Is there a way to make it so that below a certain threshold; everything becomes black, but above it; the whiteness stays the same as the original?
(For a grayscaled image)
Is there a way to make it so that below a certain threshold; everything becomes black, but above it; the whiteness stays the same as the original?
(For a grayscaled image)
all doable with numpy operations.
mask = (img < threshold) # boolean array
img[mask] = 0 # indexing using boolean array
So would that work by adding:
‘’’
import numpy
‘’’
at the top?
I’m not so familiar with numpy’s image processing, so could you explain how to implement it to some code?

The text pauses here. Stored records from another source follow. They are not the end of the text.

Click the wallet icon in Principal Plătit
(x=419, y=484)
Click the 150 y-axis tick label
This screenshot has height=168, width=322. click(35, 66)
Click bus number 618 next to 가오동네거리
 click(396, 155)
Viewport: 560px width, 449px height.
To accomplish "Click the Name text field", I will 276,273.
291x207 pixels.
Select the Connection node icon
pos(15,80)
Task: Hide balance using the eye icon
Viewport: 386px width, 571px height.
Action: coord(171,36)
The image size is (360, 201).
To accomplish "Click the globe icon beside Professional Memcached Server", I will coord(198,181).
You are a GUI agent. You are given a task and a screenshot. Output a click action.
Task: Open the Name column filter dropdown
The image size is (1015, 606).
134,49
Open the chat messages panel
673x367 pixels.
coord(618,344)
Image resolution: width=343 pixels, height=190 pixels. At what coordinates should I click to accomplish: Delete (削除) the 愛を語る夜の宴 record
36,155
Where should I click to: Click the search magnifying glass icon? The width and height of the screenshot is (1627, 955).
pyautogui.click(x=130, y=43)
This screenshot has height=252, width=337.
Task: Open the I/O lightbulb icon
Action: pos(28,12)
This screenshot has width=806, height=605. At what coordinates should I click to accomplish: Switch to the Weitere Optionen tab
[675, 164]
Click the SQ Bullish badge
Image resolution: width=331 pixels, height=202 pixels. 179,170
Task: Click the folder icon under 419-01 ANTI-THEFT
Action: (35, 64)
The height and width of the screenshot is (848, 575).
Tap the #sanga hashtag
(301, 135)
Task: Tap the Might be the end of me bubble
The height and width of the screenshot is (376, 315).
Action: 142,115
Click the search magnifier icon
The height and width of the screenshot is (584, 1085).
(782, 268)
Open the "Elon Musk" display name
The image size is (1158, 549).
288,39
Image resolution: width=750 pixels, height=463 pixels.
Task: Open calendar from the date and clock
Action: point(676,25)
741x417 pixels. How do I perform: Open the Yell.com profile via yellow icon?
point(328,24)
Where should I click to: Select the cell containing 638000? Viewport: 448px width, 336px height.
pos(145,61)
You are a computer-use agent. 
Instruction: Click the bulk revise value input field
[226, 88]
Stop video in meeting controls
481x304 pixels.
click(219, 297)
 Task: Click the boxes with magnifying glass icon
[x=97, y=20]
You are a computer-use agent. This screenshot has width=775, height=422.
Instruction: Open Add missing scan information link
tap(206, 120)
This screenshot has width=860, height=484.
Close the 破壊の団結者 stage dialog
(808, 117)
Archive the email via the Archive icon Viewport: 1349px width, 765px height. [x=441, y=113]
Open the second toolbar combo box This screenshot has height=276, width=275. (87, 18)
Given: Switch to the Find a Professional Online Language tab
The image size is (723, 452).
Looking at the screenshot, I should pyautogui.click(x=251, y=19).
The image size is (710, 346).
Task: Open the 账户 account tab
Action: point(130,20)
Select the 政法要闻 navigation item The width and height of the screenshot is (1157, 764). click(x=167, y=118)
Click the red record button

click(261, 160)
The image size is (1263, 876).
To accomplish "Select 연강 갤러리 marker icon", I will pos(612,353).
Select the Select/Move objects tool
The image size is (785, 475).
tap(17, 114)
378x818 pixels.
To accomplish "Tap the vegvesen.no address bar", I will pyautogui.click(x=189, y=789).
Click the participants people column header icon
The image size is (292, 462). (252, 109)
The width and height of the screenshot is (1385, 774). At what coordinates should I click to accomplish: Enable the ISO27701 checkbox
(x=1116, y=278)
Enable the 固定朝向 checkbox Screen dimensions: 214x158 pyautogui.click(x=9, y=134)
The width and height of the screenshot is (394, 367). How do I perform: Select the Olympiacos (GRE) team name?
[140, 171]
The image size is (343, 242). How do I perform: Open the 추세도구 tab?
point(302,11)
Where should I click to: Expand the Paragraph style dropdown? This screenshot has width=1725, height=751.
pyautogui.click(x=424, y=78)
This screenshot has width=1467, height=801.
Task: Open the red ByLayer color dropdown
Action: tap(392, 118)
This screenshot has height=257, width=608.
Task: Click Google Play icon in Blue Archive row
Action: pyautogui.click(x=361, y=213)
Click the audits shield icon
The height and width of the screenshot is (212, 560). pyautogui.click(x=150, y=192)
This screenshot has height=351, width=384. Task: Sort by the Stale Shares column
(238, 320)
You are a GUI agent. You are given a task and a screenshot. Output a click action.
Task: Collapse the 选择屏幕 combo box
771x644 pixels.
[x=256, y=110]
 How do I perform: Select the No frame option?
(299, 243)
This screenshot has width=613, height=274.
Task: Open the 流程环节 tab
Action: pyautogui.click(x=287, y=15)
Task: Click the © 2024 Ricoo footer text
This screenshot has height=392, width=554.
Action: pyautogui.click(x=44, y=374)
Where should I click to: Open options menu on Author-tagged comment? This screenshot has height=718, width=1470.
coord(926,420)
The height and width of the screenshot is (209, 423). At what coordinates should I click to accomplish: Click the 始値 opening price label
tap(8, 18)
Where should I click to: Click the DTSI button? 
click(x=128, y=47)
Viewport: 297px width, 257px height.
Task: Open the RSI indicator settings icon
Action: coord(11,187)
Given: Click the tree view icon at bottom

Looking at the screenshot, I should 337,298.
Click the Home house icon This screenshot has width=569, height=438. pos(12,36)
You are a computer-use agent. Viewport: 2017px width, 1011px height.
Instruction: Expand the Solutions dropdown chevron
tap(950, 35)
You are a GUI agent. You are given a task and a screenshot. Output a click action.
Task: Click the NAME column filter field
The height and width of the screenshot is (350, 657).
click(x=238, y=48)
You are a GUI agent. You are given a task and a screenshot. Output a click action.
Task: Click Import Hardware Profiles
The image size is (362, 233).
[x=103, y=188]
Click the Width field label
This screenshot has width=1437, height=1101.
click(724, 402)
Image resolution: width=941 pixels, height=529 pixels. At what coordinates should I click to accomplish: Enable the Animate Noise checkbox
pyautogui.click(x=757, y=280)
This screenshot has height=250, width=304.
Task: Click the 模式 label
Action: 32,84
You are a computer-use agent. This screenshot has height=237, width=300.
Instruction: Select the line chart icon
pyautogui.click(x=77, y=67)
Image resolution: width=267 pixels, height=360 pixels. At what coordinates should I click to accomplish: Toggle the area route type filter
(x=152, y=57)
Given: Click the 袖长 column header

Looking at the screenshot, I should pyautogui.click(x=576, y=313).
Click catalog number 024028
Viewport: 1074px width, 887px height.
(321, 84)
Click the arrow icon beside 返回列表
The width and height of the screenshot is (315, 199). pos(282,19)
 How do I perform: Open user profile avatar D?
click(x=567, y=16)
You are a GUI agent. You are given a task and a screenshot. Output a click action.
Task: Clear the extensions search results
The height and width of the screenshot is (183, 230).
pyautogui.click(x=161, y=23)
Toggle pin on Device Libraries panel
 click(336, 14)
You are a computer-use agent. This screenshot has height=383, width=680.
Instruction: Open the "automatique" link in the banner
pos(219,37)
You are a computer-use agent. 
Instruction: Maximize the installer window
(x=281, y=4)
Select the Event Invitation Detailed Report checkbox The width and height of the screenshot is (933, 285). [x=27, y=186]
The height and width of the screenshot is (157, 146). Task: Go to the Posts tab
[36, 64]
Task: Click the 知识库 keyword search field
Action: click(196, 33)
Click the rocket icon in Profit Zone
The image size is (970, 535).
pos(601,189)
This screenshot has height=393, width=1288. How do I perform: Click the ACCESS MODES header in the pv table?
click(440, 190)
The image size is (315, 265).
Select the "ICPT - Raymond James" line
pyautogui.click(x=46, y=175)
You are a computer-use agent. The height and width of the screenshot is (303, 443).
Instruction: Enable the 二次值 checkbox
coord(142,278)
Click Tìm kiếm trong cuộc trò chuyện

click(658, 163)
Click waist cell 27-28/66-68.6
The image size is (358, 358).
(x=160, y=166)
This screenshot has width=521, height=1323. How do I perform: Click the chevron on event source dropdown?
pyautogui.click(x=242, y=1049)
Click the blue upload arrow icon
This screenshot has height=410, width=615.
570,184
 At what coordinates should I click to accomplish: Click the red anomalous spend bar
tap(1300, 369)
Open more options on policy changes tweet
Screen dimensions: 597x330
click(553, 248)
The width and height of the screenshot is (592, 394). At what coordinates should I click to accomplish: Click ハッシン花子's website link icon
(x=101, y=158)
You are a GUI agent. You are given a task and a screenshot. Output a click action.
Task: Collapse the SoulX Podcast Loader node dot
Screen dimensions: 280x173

Here’s what I am trying to use it for:
import cv2 as cv
number = 0
black_and_white = []
while True:
if number == 0:
originalImage = cv.imread(f'/Users/Pictures/PythonScreenshot/Image.png')
else:
originalImage = cv.imread(f'/Users/Pictures/PythonScreenshot/Image{number}.png')
try:
grayImage = cv.cvtColor(originalImage, cv.COLOR_BGR2GRAY)
except:
break
number = number + 1
mask = (originalImage < 75)
blackAndWhiteImage = originalImage[mask]
#DELETE FROM
cv.imshow('Black white image', blackAndWhiteImage)
cv.imshow('Original image', originalImage)
cv.imshow('Gray image', grayImage)
cv.waitKey(0)
cv.destroyAllWindows()
#DELETE UNTIL
black_and_white.append(blackAndWhiteImage)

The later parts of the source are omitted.